→ Prompt:
Below are some records; find each line that carries the word "checkbox" and copy it.

* * * * * * *

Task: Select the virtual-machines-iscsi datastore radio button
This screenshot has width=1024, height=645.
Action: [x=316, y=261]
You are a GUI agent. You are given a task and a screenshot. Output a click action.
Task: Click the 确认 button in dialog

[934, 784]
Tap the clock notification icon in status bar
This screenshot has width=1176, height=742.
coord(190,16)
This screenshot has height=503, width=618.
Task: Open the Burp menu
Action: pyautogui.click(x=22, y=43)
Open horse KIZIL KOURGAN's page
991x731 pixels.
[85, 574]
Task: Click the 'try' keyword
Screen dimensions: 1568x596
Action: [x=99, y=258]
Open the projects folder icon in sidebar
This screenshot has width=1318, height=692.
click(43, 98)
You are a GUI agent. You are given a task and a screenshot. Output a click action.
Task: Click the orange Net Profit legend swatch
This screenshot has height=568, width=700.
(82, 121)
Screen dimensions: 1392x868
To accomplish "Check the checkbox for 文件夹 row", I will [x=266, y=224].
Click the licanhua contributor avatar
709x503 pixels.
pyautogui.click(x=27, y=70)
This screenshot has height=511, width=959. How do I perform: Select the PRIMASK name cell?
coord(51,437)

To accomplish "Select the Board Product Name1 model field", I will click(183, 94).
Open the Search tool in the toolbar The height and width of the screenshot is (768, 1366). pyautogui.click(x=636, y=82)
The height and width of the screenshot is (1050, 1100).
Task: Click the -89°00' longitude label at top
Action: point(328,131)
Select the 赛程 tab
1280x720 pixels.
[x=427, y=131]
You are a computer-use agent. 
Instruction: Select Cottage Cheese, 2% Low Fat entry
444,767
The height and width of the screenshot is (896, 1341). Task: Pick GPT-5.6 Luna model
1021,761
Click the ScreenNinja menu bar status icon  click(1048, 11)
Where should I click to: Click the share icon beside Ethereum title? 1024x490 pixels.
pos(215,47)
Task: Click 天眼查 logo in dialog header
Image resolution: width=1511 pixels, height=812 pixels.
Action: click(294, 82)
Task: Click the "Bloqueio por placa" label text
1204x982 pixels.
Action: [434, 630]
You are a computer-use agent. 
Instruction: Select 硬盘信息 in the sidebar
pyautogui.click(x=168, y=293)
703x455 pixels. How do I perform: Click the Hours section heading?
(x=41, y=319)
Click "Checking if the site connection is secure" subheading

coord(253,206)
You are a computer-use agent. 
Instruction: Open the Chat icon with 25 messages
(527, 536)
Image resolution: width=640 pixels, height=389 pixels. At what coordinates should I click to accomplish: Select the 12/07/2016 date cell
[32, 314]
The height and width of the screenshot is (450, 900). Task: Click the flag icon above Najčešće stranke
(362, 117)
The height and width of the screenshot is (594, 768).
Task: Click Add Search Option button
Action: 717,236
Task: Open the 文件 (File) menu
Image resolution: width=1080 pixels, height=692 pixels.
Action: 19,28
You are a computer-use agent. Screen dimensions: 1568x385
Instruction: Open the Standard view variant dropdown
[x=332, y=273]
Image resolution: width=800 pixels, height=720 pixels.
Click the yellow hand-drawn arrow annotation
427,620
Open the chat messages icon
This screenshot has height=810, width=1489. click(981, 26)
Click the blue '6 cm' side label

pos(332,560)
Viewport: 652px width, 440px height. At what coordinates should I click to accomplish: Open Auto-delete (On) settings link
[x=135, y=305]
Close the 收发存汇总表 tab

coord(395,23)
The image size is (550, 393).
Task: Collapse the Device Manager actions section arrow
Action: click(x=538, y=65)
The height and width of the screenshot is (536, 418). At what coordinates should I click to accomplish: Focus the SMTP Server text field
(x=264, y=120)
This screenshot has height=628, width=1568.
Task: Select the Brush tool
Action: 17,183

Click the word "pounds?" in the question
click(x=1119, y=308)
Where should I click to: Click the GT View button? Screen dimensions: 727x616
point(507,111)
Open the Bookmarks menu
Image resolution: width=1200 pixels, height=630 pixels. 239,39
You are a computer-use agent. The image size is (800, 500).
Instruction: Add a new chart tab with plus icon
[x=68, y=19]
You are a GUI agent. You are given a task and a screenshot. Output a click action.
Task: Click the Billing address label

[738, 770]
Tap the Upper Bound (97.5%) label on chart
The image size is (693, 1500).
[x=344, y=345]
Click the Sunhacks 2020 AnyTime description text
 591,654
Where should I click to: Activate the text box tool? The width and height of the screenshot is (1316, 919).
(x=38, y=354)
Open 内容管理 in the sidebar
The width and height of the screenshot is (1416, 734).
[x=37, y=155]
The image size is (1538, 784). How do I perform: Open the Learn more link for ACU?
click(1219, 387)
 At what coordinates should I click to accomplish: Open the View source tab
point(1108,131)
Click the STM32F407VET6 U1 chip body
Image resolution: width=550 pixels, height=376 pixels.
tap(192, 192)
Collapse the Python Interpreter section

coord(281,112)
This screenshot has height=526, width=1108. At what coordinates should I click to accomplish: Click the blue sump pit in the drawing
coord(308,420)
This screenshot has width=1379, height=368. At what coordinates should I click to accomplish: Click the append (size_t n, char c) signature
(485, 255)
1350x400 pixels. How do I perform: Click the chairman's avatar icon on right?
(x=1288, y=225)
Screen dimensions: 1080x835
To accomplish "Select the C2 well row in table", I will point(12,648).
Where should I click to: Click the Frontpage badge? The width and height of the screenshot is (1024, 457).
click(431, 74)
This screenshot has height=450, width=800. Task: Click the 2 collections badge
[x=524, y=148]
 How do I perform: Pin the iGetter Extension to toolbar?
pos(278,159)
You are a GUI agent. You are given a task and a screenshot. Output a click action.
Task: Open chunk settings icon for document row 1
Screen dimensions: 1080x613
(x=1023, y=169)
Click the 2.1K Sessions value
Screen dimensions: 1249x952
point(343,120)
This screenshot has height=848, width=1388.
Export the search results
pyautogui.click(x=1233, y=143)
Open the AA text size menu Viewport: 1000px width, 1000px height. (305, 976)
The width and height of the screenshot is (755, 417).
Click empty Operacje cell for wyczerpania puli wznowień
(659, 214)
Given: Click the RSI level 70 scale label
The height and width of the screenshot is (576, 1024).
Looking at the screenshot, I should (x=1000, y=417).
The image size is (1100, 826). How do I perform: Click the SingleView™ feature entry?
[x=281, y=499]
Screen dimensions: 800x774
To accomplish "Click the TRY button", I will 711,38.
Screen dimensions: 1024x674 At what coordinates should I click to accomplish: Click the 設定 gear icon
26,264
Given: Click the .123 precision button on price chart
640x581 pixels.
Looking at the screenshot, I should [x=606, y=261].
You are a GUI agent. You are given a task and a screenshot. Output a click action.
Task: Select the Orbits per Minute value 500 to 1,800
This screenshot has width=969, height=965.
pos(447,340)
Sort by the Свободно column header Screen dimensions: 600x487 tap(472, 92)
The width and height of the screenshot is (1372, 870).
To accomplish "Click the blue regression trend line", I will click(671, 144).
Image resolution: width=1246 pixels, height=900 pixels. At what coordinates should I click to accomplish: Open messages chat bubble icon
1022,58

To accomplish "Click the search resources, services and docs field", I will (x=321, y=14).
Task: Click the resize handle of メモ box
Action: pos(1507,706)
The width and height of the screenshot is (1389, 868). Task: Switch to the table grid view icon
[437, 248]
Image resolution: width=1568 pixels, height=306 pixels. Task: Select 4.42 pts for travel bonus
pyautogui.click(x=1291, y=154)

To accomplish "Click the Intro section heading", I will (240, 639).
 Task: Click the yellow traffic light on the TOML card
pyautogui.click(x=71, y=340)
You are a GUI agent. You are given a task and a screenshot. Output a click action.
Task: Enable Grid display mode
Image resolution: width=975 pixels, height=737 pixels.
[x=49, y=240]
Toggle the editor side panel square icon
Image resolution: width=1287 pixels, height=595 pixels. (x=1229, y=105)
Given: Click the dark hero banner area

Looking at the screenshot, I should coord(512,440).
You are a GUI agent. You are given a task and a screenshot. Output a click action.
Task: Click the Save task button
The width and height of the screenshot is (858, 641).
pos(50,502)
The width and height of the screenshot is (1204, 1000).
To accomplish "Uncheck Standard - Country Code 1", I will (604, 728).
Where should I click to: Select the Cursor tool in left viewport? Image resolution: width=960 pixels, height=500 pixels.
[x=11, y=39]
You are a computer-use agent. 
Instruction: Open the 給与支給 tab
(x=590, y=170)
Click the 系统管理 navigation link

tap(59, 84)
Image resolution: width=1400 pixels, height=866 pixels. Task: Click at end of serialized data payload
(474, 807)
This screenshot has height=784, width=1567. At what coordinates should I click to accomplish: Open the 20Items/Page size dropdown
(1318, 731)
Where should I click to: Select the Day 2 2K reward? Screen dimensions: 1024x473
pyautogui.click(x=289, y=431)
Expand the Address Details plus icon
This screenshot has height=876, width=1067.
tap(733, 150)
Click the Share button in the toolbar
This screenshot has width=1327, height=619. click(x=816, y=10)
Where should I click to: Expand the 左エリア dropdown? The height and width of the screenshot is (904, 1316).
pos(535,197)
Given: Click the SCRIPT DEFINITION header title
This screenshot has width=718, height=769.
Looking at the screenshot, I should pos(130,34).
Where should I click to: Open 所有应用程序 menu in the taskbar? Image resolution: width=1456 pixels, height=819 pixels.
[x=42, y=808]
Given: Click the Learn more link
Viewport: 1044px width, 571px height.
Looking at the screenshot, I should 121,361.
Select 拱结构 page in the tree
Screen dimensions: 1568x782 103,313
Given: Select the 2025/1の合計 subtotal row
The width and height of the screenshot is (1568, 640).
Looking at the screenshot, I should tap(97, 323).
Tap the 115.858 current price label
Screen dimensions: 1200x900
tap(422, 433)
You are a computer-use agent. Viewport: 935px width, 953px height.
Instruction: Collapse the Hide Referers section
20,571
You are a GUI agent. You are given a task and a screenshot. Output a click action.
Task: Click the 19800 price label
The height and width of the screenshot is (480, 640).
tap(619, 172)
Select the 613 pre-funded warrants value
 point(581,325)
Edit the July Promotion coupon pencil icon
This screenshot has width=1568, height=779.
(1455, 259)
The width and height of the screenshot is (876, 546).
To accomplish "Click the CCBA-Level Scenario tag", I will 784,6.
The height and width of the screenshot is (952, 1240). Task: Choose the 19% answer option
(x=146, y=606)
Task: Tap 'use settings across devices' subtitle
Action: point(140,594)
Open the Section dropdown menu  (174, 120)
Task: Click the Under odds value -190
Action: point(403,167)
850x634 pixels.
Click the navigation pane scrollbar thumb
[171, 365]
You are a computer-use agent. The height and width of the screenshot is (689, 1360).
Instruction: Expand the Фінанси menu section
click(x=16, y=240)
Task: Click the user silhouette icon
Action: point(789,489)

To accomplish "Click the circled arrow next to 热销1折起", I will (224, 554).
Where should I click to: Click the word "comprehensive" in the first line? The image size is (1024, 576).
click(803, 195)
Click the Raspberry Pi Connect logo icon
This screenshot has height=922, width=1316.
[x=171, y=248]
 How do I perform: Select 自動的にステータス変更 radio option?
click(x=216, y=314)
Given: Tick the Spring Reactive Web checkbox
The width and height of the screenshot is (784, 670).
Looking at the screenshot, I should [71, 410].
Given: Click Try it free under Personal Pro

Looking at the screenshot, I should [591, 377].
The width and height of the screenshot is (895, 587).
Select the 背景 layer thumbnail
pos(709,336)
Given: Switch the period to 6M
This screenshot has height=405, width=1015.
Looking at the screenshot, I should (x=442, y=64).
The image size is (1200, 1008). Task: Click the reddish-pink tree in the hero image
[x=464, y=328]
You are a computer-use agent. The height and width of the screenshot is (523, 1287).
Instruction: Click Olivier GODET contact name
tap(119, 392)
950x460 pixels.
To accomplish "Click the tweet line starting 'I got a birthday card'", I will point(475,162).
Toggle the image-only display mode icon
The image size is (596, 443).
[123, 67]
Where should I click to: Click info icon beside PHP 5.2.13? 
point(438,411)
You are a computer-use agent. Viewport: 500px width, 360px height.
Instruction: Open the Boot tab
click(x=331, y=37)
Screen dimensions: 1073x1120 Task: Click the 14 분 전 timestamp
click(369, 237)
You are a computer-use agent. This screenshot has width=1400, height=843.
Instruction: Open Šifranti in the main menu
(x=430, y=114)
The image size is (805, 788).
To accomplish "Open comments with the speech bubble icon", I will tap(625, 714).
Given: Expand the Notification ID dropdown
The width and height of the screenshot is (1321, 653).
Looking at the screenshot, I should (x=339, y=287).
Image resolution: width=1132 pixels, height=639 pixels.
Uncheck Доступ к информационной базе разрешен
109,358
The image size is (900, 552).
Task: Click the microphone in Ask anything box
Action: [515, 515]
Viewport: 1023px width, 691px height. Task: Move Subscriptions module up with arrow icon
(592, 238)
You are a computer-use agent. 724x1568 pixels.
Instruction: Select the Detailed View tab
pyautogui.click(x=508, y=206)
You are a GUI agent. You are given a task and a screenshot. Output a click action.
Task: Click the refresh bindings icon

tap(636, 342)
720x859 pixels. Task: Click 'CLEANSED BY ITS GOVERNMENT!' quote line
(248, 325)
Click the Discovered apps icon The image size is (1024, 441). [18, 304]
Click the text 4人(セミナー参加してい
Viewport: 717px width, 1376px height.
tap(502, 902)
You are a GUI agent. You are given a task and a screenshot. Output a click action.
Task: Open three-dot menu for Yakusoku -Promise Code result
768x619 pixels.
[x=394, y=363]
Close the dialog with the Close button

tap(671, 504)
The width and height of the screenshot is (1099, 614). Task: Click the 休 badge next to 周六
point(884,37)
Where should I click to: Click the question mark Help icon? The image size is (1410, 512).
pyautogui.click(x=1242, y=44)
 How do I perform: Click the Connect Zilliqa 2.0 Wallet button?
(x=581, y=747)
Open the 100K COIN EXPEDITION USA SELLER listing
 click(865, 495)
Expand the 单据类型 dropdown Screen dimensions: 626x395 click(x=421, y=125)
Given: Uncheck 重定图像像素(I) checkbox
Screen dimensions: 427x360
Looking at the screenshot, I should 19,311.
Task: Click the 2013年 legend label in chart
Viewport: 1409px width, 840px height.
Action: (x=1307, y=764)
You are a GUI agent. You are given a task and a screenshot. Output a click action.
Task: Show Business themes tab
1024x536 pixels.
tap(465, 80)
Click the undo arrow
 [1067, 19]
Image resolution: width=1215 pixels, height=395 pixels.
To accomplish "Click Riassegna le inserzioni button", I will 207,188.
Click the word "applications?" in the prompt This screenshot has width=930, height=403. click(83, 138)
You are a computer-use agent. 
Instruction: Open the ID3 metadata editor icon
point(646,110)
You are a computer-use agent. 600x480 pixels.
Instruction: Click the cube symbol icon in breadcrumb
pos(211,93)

* * * * * * *

→ Finished task:
To accomplish "Check the checkbox for 文件夹 row", I will [x=266, y=224].
Given: Tick the Spring Reactive Web checkbox
Given: Uncheck 重定图像像素(I) checkbox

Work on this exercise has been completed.